Like with the first one I read last summer, 1937’s Beat to Quarters (my review), I’m tempted to say that you actually need to know a lot less in advance about the intricacies of tall sail ships to enjoy these than you might expect at first (for those who don’t know, these all take place within the British Navy of the late 1700s and early 1800s, as they fight France in the romantically historic Napoleonic Wars); but upon reflection, perhaps it’s more that here in late middle age, I’ve finally picked up enough general information about sailing here and there over the years and decades to be able to follow along with these books in a way a younger person can’t, thus helping to explain even more why these might only appeal to grandfathers and others who have lived long enough a life to actually be able to figure out what’s going on here in these jargon-filled books full of references to “quarterdecks” and “tops’ls” and the like.

And for sure, another reason grandpas gravitate towards these kinds of books is that they’re unabashedly and unapologetically old-fashioned in their morals and culture, which is something important for younger people to understand before picking one up; in the world of the Hornblower novels, men are men, women are mostly pregnant and silent, God has chosen the rich to be the natural masters over the poor (and He has given them happy permission to beat the poor with knotted ropes anytime they put up a fuss about it), and people of color largely just don’t exist at all, with most of the storylines so far revolving one way or another around the idea of the people of southern Europe, in countries like Spain and Italy, being shiftless, lazy ne’er-do-wells, constantly causing trouble for the “True Gentlemen” of northern Europe who are always having to come down with their big impressive warboats and save their incompetent asses yet again.

That said, if you can embrace a milieu such as this, the Hornblower books are undeniably thrilling adventures, giving us a sweeping look at a planet quickly being corralled and mapped by the newest generation of these tech-forward, highly proficient tall ships, a world in which navies are all-powerful because water is the one and only way humans have in these years to move large amounts of goods quickly, meaning that even the largest army in the world is quickly in trouble if their navy can’t get food and ammunition to them regularly. Forester very deliberately packs in just about everything that could possibly happen to one of these naval ships into each one of these books, deliberately to crank up the drama and stakes to a ridiculously high level, where it’s a matter of life or death pretty much every week of their sometimes year-long voyages; in the first book this all happened over on the west coast of Central America, as Hornblower and company help a Nicaraguan general who has declared his independence against invading French forces, while this second book is set in the much more expected area of France’s southern coast and Spain’s eastern coast, with his ship being just one of half a dozen traveling together (the “line” of the book’s title), and whose mission is this time the much more general “try to screw things up for France in as many ways as you possibly can.”

This leads us to all kinds of adventures, including lots of daring raids on occupied Spanish forts in the middle of the night (not to mention a little retconned contemporary social commentary from Forester, writing this in the late 1930s, and having Hornblower think about how the Spanish are fated to have a country-destroying civil war in the future if they don’t get their act together), all while he takes an equal amount of time to simply describe what daily life was like on these ships, a harsh martial life where it’s just taken for granted that some humans are naturally the masters over others simply because God made it that way, and where the tiniest infractions can often lead to public beatings while the offender’s crewmates are forced to stand silently and watch.

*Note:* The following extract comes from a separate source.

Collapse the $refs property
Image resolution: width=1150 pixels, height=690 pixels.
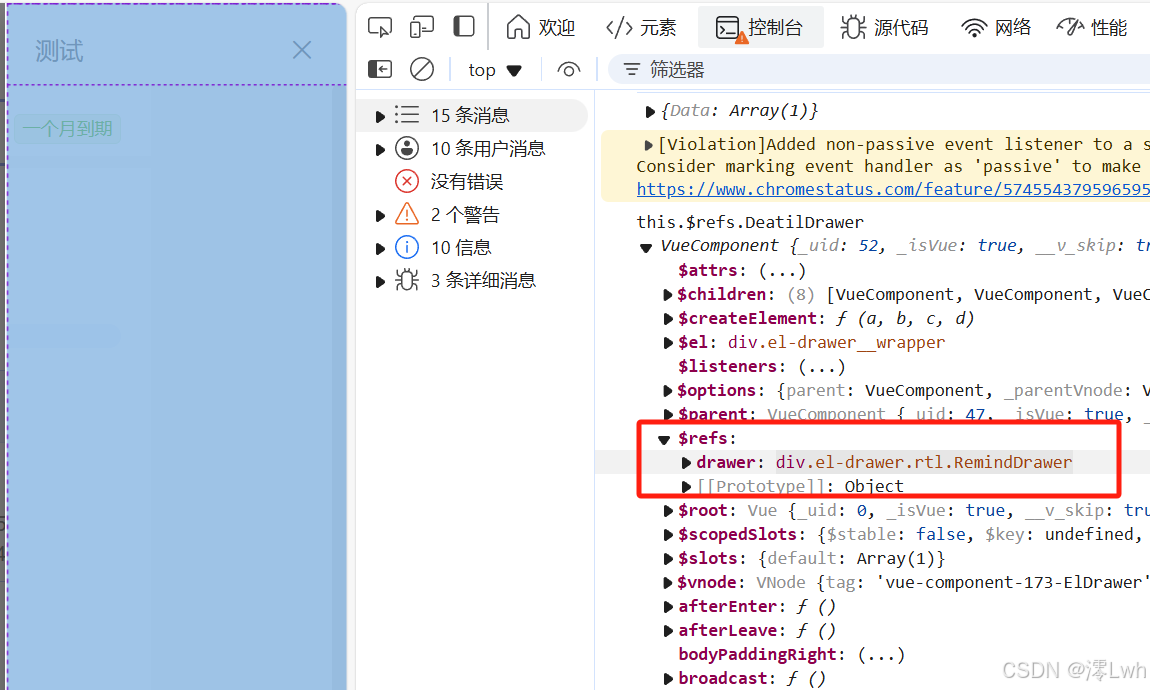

That’s the main reason to read these, because they describe in exacting detail a world that not only doesn’t exist anymore but that never really existed in the first place, taking the events that might happen to half a dozen ships over their course of their entire lives back then and squeezing them all into just one ship over the course of a single year here, then making everything work out great for the British people in charge of things just from their natural can-do spirit and God-given smarts above the rest of those other, lesser European states that surround them. (Not for nothing were these novels written while in the middle of England being bombed back into the Stone Age by an all-powerful Germany at the beginning of World War Two, an attempt by Forester to nostalgically remember the “good ol’ days” when the sun never set on an unstoppable British Empire.) They should be read with this mindset; but brother, if you do, you’ll get a thrilling experience unlike any other in modern literature, and they come recommended in this highly specific, highly grandpa-friendly spirit.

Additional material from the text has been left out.